TASK ITEM:
Output each entry that follows exactly. Images stay out.

INPUT MATERIAL:
◆ ◆ ◆ ◆ ◆
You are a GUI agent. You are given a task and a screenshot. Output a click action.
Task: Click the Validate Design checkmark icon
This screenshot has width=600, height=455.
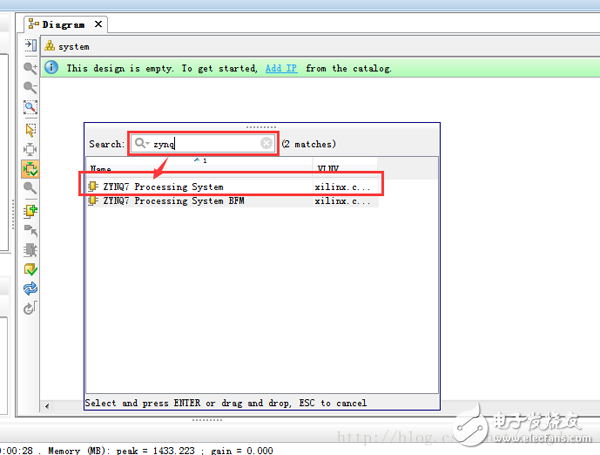pos(30,269)
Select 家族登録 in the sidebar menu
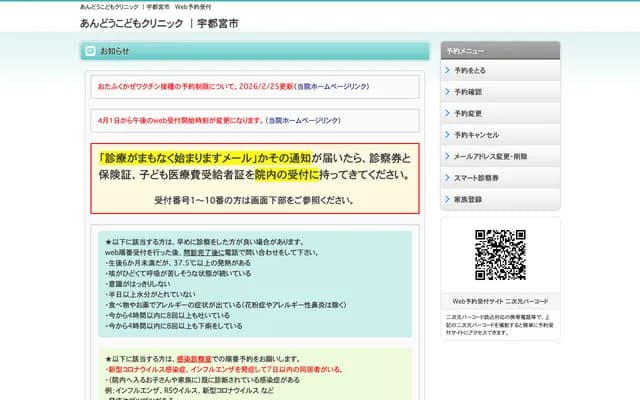 tap(468, 199)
◆ ◆ ◆ ◆ ◆
EXERCISE OUTPUT:
You are a GUI agent. You are given a task and a screenshot. Output a click action.
Task: Click the Validate Design checkmark icon
This screenshot has width=600, height=455.
pos(30,269)
Select 家族登録 in the sidebar menu
 tap(468, 199)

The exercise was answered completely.